Friday, April 26, 2013

Καλαμάτα



In about the middle of the above photo sits my old home near Kalamata, Greece. If it looks like heaven that's because mostly it was. 

Twice a day I would walk down the concrete steps from our place to the beach, wade a short distance to a large rock, stare down into twenty feet of the bluest water I had ever seen, then dive in. The warmth was like a bath tub. In the morning, the surface of the Mediterranean was like glass. When I bought snorkeling gear I would cruise the sandy sea bottom watching schools of fish graze in the grass.
 

In the evening, my wife, Maurine, and I would visit either our next door taverna or seek another along the coast road. There, we might dine on whatever was in season; fresh fish, Greek salad, and hard peasant bread was regular fare. Always, ALWAYS, we drank our weight in retsina wine.  BTW--I have yet to set eyes on a so-called taverna in the U.S. that even comes close to the real thing. 

Already long in love with the American Nineteenth-Century, when I first arrived in Greece I thought I had died and gone to heaven. Goats, donkeys, pigs, chickens, turkeys, ducks, sheep, mules, even oxen--animals were every where. Roosters woke me every morning. Every day peasants rode by our place in horse drawn carts, going into Kalamata to buy bags of flour, salt and other staples. And the folks themselves . . . many were missing teeth. Others had facial warts, moles and scars. Some were cross-eyed. Lots more were crippled and walked with canes. This, I thought, must have been the way it was in an Old West frontier town, before corrective surgery.

The "warts" had another way of showing up. I had noticed that the Kalamata candle store was one of the larger business concerns in town. After a few months residency, I found out why. Although Kalamata was not the Third World, it was definitely not the First World either. Our electricity was seemingly off more than it was on. Many of our "romantic" nights by candle light were from necessity. Also, we were often without water. So pure was the spring water we received from the mountain behind us, that we had grains of sand in a cup of it. Getting this wonderful water was the problem. The pipes carrying it were always breaking and it took the Greeks days, even weeks, to fix them. Hence, many were the weeks I hauled a five-gallon demijohn of sea water up simply to flush the toilet. When an earthquake struck one day, we were without water and electricity for a month.

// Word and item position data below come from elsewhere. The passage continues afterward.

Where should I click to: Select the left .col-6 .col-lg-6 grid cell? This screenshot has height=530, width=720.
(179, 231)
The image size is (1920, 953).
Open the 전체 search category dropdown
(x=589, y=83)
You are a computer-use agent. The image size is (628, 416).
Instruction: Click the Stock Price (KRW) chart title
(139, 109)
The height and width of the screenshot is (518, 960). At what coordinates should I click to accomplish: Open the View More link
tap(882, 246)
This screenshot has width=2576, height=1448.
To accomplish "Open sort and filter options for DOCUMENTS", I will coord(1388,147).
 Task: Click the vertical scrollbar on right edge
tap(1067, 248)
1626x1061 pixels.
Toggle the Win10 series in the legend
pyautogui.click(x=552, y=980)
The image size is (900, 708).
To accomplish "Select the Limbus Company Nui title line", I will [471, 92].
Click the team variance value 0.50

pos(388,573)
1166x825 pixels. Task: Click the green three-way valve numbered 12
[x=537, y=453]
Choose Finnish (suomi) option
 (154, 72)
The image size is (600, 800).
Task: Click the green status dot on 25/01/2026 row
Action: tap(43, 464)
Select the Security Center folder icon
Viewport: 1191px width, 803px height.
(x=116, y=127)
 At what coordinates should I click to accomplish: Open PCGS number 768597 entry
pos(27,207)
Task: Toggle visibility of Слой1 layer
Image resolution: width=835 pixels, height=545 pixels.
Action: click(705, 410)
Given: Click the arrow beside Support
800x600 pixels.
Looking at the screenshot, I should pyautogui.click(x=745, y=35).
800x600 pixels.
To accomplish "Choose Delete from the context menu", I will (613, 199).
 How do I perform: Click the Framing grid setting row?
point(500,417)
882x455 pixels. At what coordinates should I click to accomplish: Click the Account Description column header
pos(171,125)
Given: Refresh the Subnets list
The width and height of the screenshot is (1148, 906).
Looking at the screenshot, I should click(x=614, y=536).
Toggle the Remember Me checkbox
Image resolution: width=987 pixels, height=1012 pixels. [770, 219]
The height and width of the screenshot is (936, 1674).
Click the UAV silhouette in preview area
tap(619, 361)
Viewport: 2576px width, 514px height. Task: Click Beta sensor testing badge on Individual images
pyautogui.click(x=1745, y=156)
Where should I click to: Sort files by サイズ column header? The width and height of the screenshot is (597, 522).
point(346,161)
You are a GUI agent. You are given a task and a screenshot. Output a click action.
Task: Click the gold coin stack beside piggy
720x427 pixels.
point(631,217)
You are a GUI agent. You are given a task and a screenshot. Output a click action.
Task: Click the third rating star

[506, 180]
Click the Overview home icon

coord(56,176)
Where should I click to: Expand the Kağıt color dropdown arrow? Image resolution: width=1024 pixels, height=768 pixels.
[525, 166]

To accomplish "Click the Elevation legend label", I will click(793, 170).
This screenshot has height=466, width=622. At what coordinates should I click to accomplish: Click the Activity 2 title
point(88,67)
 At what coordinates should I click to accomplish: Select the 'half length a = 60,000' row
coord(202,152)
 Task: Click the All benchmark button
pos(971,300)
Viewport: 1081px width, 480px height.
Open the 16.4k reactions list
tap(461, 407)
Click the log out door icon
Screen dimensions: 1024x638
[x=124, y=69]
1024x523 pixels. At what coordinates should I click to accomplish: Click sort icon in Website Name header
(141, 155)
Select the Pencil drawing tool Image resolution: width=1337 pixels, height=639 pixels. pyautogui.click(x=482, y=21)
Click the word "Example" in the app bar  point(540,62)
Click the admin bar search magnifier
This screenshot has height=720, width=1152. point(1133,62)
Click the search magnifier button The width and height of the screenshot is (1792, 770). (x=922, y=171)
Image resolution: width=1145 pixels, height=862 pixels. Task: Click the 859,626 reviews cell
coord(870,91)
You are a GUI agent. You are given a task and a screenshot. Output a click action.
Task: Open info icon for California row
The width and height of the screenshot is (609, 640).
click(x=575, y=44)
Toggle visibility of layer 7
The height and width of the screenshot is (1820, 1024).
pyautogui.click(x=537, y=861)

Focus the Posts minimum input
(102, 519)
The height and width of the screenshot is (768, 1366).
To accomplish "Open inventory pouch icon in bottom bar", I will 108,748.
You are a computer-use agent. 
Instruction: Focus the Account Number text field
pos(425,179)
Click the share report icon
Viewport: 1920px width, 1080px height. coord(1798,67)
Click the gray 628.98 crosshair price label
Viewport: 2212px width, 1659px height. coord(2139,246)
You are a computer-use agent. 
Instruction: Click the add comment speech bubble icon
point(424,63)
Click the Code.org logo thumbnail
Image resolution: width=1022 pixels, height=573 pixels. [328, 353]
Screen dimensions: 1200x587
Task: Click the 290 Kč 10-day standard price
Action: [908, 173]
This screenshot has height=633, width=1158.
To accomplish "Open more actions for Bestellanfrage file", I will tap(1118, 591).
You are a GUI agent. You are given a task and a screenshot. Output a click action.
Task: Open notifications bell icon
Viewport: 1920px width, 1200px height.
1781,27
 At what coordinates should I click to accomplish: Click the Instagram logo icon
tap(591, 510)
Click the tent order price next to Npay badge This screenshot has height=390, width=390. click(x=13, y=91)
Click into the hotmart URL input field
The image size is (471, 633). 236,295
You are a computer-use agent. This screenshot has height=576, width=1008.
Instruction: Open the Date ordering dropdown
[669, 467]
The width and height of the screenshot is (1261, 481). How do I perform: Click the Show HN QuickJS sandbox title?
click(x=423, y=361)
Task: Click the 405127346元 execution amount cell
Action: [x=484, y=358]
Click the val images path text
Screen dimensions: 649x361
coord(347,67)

Although we generally got along with the Greeks and had some great friends, Americans, then or now, are not highly esteemed over there. Our CIA and wars for empire have soured Greece and the rest of the world. Still, when we met a Greek, who invariably knew almost no English, they would, with a grin, make a pistol with their fist and say "Dodge City," or "Jesse James." Like it or not, the Wild West is our American identity and that feature which 99% of the world associate with us.

I once asked a Finnish friend who was also staying in Greece, and who spoke pretty decent English, if he would like to visit the U.S.

"No," he said.

"Why?" asked I.

"Because it is too wild. You have Indians and cowboys. And you have bears, bison and porkyscenes."

I asked him what he meant by the last named beast. He said, "You know, that little animal with all those things that stick a person."

Although I told him it was pronounced "pork-e-pine," he insisted his version was correct. I dropped the subject.


(Below: Sunset over Messina Bay.  We never got tired of this sight.)